I've possibly mentioned before
Eighteen months ago when I was in town I tackled the upstairs bathroom that 16 years ago we foolishly thought three kids could share. They did share but not without a fair amount of drama, most of which is still ongoing. Standards of cleanliness vary between the male and female children.
But anyway, the girls and I started stripping the original, very tired wallpaper and then after we were also very tired we gave up the stripping and just sealed the stuff. Over the last 16 years the wallpaper had become "one" with the sheetrock underneath.
Lovingly removed in 3" strips.
That paper around the mirror was NOT going to come off. Once I came down from the chemical high from the oil based sealant, the Boy and I learned to texturize walls.
Wallpaper gone, walls textured
YouTube is a wealth of information.
So are knowledgeable friends.
Then we painted. At some point a glass shower door was installed by the male inhabitants here. This was a very good thing since over the years, the knowledge of how and why to use a shower curtain had waxed and waned within my kiddo's heads.
Which gets me to this weeks project.
The geniuses that built this house used MDF baseboards everywhere, including the wet areas of the house. MDF is Medium Density Fibreboard which is supposedly a pressed wood product. I'm pretty sure the stuff in that bathroom was pressed paper. No matter the composition, once wet this stuff expands. And cracks.
The baseboards in all the bathrooms are cracked and peeling. Shower curtains and sink drains are NOT idiot-proof.
I neglected to take a pic of the upstairs trim but "fortunately"
the downstairs bathroom trim has the same problem.
Cracked, separating, peeling paint.
If you don't put the shower curtain in,
or if you plug the sink, turn on the water
and get in the shower, the bathroom will flood.
Yesterday I decided I could replace baseboards. Removing them should be a snap- cut the caulk line with an Exacto-knife then pry them off. With only 14 linear feet of wall space involved, this should take 20 minutes tops.
Four hours later I was done.
Builder Bob had installed the baseboards, putting the finish nails low to the subfloor, THEN installed the tiles. And grouted. And caulked. With the swelling over the years from water exposure, those baseboards were in there TIGHT.
No problem, I figured I could pry them out. Forty minutes into the first 30" run on the first wall, I almost gave up. I figured I just wasn't strong enough. That had to be the problem because the boards would NOT come out of their gap.
I took a break, ate lunch, regrouped. Decided I had to be strong enough, there was another problem.
That was when I discovered those very low- now below the level of the tile- nails that were holding the trim back. Aha! Those rats. I couldn't pull them out but I could sneak the needle nose pliers down between the wall and the trim and twist those suckers out.

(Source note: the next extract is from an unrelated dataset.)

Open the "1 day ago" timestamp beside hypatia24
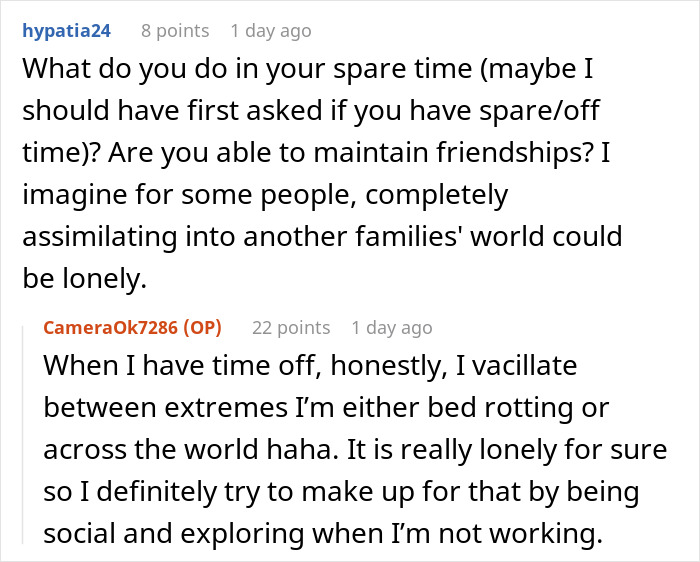The height and width of the screenshot is (562, 700). [271, 31]
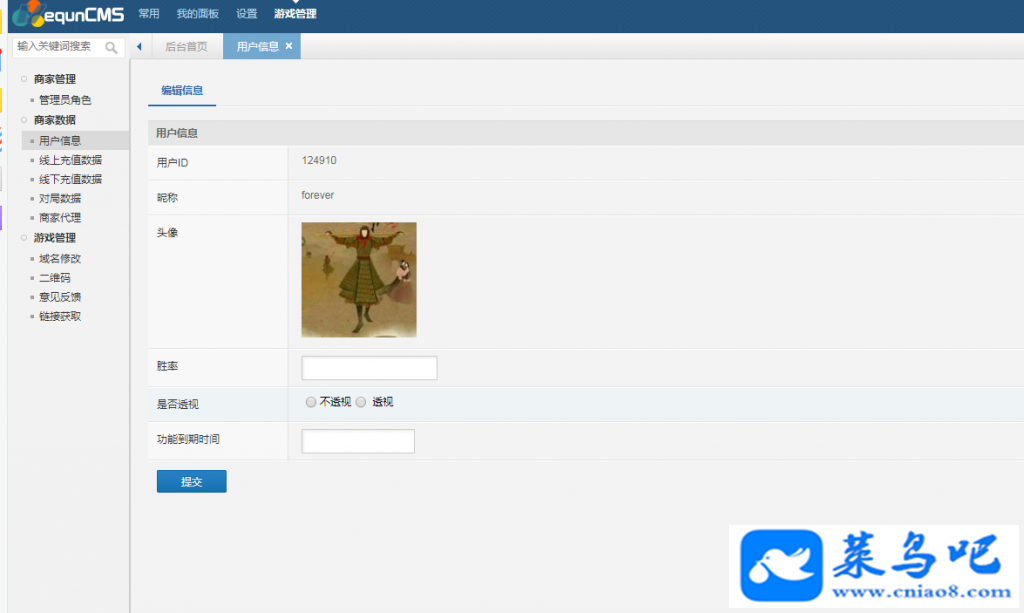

Like I said, four hours later the baseboards were gone. I was left with huge gaping holes between the floor and walls.
Like the wallpaper, the trim also came off in 3" strips.
What a mess.
I did not put the hammer through any walls, I did not crack the toilet or the bathtub and I did not have to make even one trip to the Emergency Room for stitches. So I consider that a win.
This morning I mixed up some grout that will not match even though the color name is the same. I've just resigned myself to that fact and am hoping it won't matter. I stuffed a whole box of grout into those gaps and am waiting for it all to dry. (And maybbbbeeeeee turn into the correct color? Nah. Won't happen.)
Was I using the correct tools? Wait? Fingers aren't the correct tools?
Do I care?? No....
Wiped the edges down, waiting for the haze to dry.
Yep, messed that wall up a little.
I've given the new baseboards a coat of enamel paint. Tomorrow I will cut and nail and caulk.
Linen Enamel Paint.
Probably the trim color for 90% of the houses in Sugar Land.
The moral of this story? If it isn't perfect it will still be an improvement on what was there.
If I think I can, then I probably can.
Project Sixty by Sixty was conceived with the idea that you are never too old to learn or try something new.
A BFI. (My friend Cherrilla taught me this term. Short for Big F**king Idea.)
HGTV needs to hire me to be the Nicole Curtis of the "over 60 home remodeling" set. I could learn on the job how to do all this stuff that requires skill and practice but is NOT brain surgery.
I will need some hunky helpers, please.